With Independence Day came rockets glaring red and a variety of other colors. Not limited to just one day in July, the lure of fireworks is often too much for revelers young and old to resist. They honor the birth of a nation by filling the night sky with sounds akin to a warzone and vibrant explosions in what has become a longtime, annual tradition.
Fireworks usually fall into two basic categories: legal and illegal. However, a recent accident has placed a spotlight on a sub-category. No one will claim that the products are safe. Great care must be the top priority when lighting a fuse. Yet, that same care fell short in the manufacturing of specific firework products.
A little more than one week before July 4th, the United States Consumer Products Safety Commission announced a recall of fireworks after a March fireworks-related accident in nearby Ohio left a 12-year-old without a hand. The sweeping ban affected several fireworks manufacturers, targeting 18 specific products.
An investigation by the Bureau of Alcohol, Tobacco, Firearms, and Explosives revealed that the increased intensity of noise and the explosion itself resulted from excessive pyrotechnics, a violation of federal regulatory standards.

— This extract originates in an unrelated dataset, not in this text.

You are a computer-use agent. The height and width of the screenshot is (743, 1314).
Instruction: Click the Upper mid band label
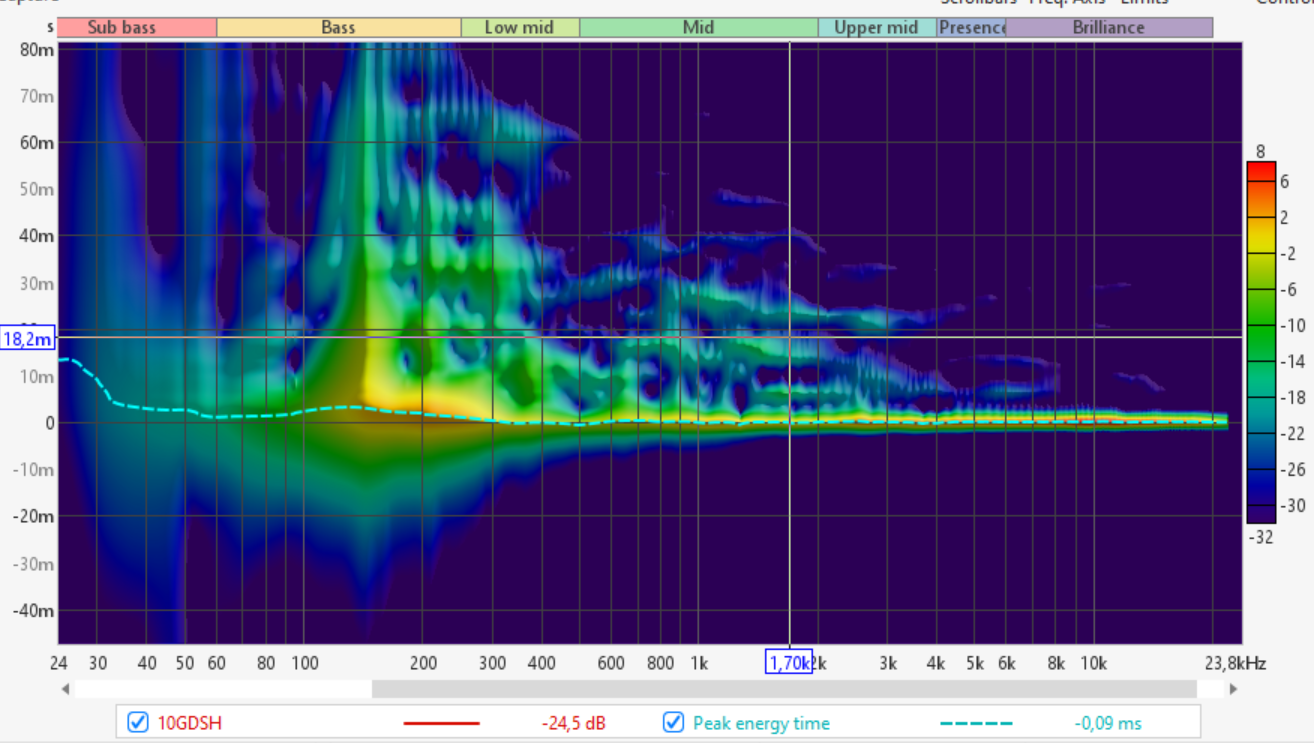click(876, 27)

Manufacturers investigated and listed in the ban include Clown, Thunder Star, Universal, and Windmill. Those and other creators of these incendiaries provide public access to already dangers products. Their need, if not mandate to maintain high standards of safety is of more importance than most other product manufacturers.
One Independence Day explosive taken off the market carries the ironic product name of No Fooling Around. Good advice for those who will put fire to fuse throughout the month.